Moreover, our results are consistent with the systematic review and meta-analysis published in 2018 [22], which reported comparable oncologic and functional outcomes between HIFU and cryotherapy in patients with localized prostate cancer. That analysis highlighted the absence of clear superiority of one modality over the other, supporting the interpretation that both techniques represent feasible and safe focal treatment options in appropriately selected patients.

Trifecta achievement, defined as simultaneous oncologic control, continence, and erectile function, was comparable between groups (38.9% vs. 37.4%, p = 0.355). This equilibrium underscores the feasibility of FT in meeting multidimensional patient expectations. However, it also highlights the need for more nuanced definitions.
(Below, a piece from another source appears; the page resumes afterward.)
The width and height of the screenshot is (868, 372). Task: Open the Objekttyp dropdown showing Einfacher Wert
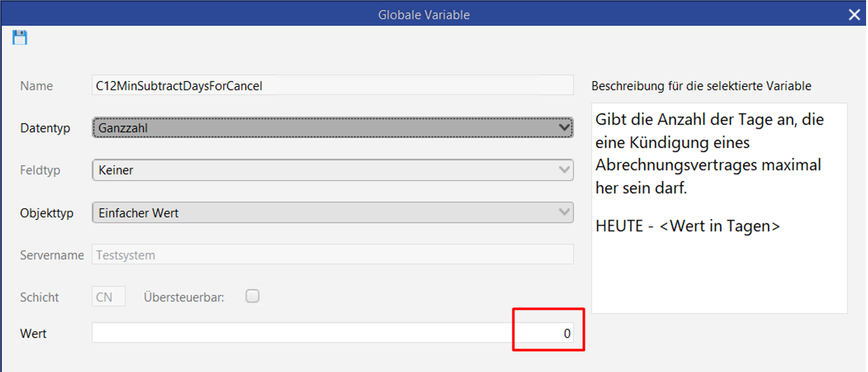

Unlike radical prostatectomy, where trifecta and pentafecta metrics are well-established, FT lacks a universally accepted composite outcome model [23]. The ambiguity surrounding oncologic endpoints (e.g., role of margins, definition of recurrence) continues to be debated among experts, and no formal consensus panel has yet validated a standard trifecta construct in this domain [23].

In our cohort, logistic regression identified hypertension (OR 3.02, p = 0.02), lower preoperative PSA (OR 0.84, p = 0.01), preserved erectile function at baseline (IIEF-5 > 21; OR 0.32, p = 0.02), and bilateral ablation (OR 5.3, p = 0.03) as independent predictors of trifecta achievement. These findings suggest that preoperative functional reserve and adequate oncologic targeting are key drivers of FT success. Interestingly, neither age nor ASA score remained significant at multivariable level, indicating that properly selected comorbid patients may still derive substantial benefit from FT.
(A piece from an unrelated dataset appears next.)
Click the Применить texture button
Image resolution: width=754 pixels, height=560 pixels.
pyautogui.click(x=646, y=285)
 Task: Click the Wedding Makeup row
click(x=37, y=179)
Nonetheless, our study is not devoid of limitations. The non-randomized, observational nature of the dataset entails an intrinsic risk of selection bias. Although prospectively maintained, the cohort was not propensity-matched, and treatment allocation may reflect unmeasured confounders. The follow-up duration was substantially shorter in the HIFU arm, limiting the interpretability of oncologic comparisons. Trifecta criteria, although deliberately constructed, remain institution-specific and unvalidated externally. Functional outcomes were patient-reported, with all the inherent risk of underestimation or misclassification. Moreover, a potential limitation of the present study is the temporal imbalance between treatment cohorts, with patients treated with HIFU undergoing intervention more recently than those treated with cryoablation. This may introduce temporal bias related to procedural learning curves, ongoing technical refinements, improvements in imaging and perioperative management, and evolving patient selection criteria over time. Accordingly, differences in outcomes between groups should be interpreted with caution, as they may partly reflect temporal changes in clinical practice rather than treatment-specific effects. Furthermore, imaging interpretation and biopsy strategy were not centrally reviewed, potentially introducing heterogeneity in lesion characterization. An additional limitation is the imbalance in sample size between treatment groups, with fewer patients undergoing HIFU compared with cryoablation, which may influence statistical power and limit the ability to detect smaller between-group differences. Lastly, although regression modeling was performed to identify predictors, the relatively low number of events may limit the robustness of analyses.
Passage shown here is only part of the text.